Jung também foi bastante influenciado pela atmosfera religiosa e misteriosa do seu ambiente familiar. Seu pai era um pastor luterano e a sua mãe por vezes esteve envolvida em alguns fenômenos parapsicológicos que aconteciam dentro da sua casa. Essa realidade era algo que desafiava a compreensão de Jung. Por um lado, seu pai lhe apresentava uma fé cega, uma imagem de Deus que não fazia sentido, atrelada a um conjunto de dogmas petrificados, que não favoreciam o desenvolvimento pessoal e nem um questionamento mais profundo sobre a vida. Por outro lado, os fenômenos misteriosos, seus próprios sonhos, visões e fenômenos da natureza, lhe instigavam a buscar um sentido maior, um algo a mais que ele ainda não havia compreendido e que nem a religião de seu pai e nem a ciência da época conseguiam lhe dar respostas. Isso gerava uma profunda insatisfação no jovem Jung. Ele percebia que a ciência e a religião eram como duas instâncias que não se tocavam, que não conversavam entre si. Então, na tentativa de saciar esses dois aspectos e de fazer justiça ao ser como um todo, ele decide, por volta de 1900, já médico formado, a especializar-se em psiquiatria, a obscura especialidade médica que acabara de nascer e que ainda era um tanto incompreendida. Era a sua tentativa de promover o encontro tão almejado entre natureza e espírito. Sua tese de doutoramento foi justamente um estudo sobre as mesas mediúnicas realizadas por uma prima próxima, sob o título: "Sobre a psicologia e a patologia dos fenômenos ditos ocultos".
Jung segue seus estudos. Por volta de 1903, tem acesso ao livro de Freud sobre a Interpretação dos Sonhos e fica profundamente interessado. Eles começam a trocar correspondências, vão se aproximando e, em 1907, eles finalmente se conhecem pessoalmente. Foi um encontro bombástico e um divisor de águas na vida de Jung. Freud começou a ver nele uma espécie de príncipe herdeiro. Alguém que levaria seus estudos adiante. Jung admirava o colega, mas começou a perceber uma forte resistência em relação aos seus principais questionamentos.
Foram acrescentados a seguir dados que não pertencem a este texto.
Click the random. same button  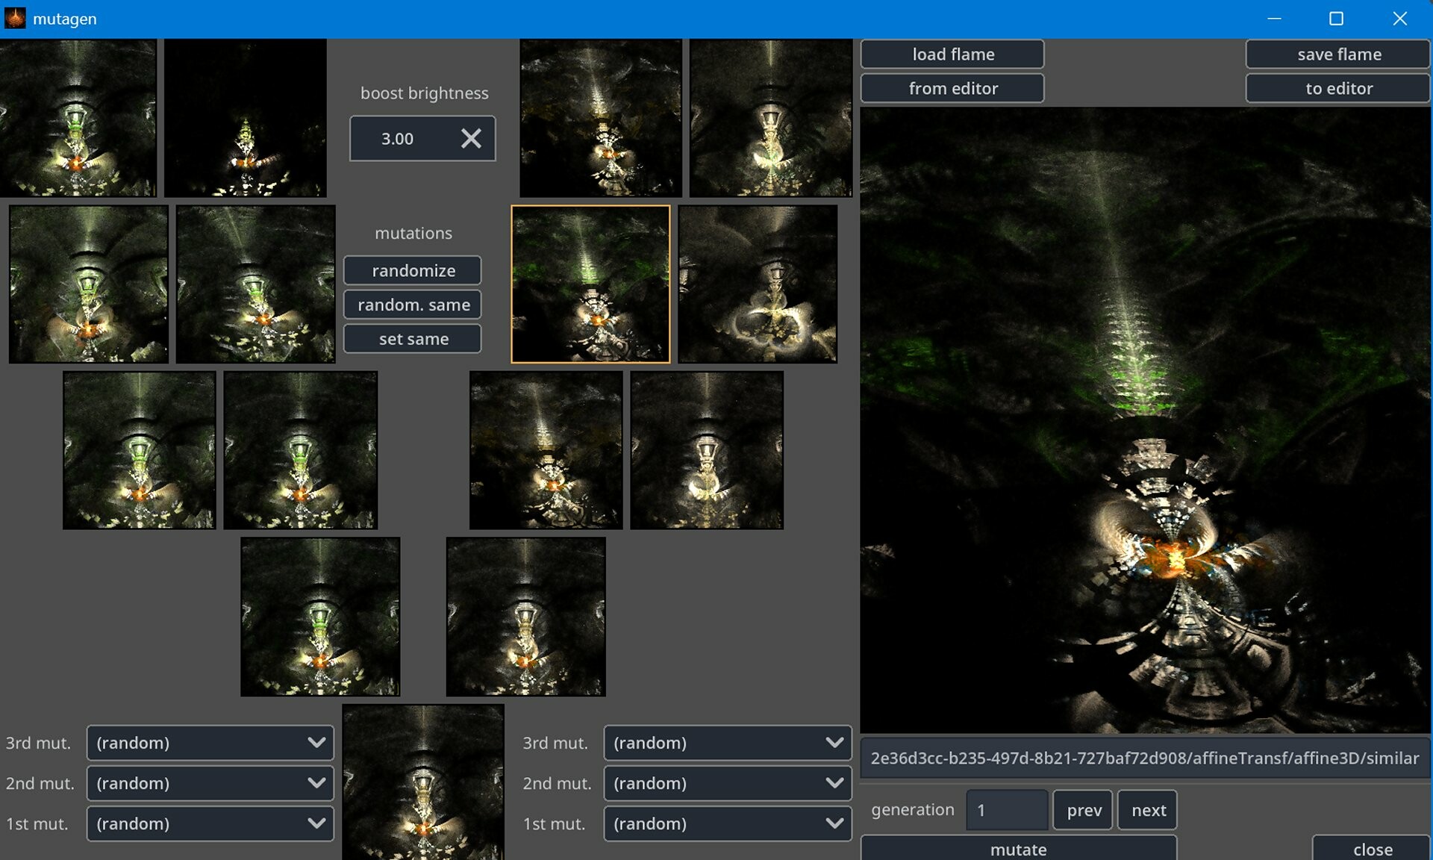pyautogui.click(x=412, y=304)
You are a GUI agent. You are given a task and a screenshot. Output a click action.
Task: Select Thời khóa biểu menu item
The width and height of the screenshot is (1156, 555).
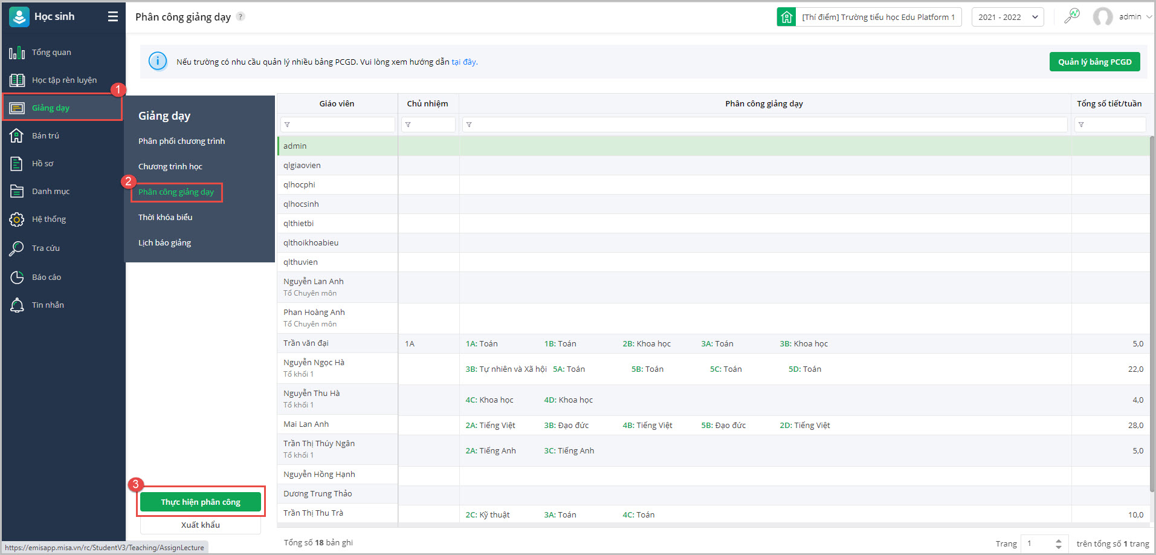click(166, 218)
Jung não concordava serem as causas dos conflitos emocionais todas de origem sexual. Para ele, essa era uma visão muito reducionista da natureza humana. Freud não admitia o interesse de Jung pelos fenômenos espirituais e buscava reforçar seus pressupostos de uma forma que os transformava em dogmas ou verdades inquestionáveis. Jung se viu sem espaço e diante de uma situação que ele conhecia e já tinha vivenciado lá atrás no tempo com seu pai. A diferença é que agora estava diante do dogma científico. Em 1911, Jung inicia enfim um rompimento, que viria a ser definitivo, e mergulha de vez na construção de sua própria teoria.
Jung não tinha nenhuma espécie de preconceito científico. Para ele, tudo era fonte de pesquisa e análise, inclusive suas próprias experiências. Ele começa a estudar todas as áreas de manifestações humanas: história, filosofia, culturas das mais diversas, arte, mitologias, alquimia, métodos místicos, ciências sagradas, religiões - das mais antigas às mais recentes e estruturadas - além dos sonhos, visões e fantasias próprias e de seus pacientes. Nesse processo, começa a perceber algo em comum em todo aquele material, começa a perceber um certo padrão de manifestação. Esse padrão comum que ele foi pesquisando e descobrindo é o que ele passou a chamar de Inconsciente Coletivo, o aspecto mais original da sua teoria e um conceito determinante para o entendimento de todo o desenvolvimento da personalidade na visão da Psicologia Analítica.
O Inconsciente Coletivo é
a camada mais profunda da psique. Ele é uma base psíquica herdada e universal,
na qual está contida a memória do nosso passado enquanto espécie, nossa
história como seres humanos sobre a Terra e toda a sabedoria e experiência
acumulada ao longo de incontáveis séculos de evolução, desde as nossas origens
pré humanas e animais. São memórias de potenciais, estruturas e caminhos
herdados que ficaram gravados na estrutura cerebral da espécie, como resultado
das experiências cumulativas da humanidade. Nós herdamos a possibilidade de
reviver essas mesmas experiências, e elas funcionam como predisposições vivas
que condicionam nosso modo pensar, sentir, agir e perceber o mundo.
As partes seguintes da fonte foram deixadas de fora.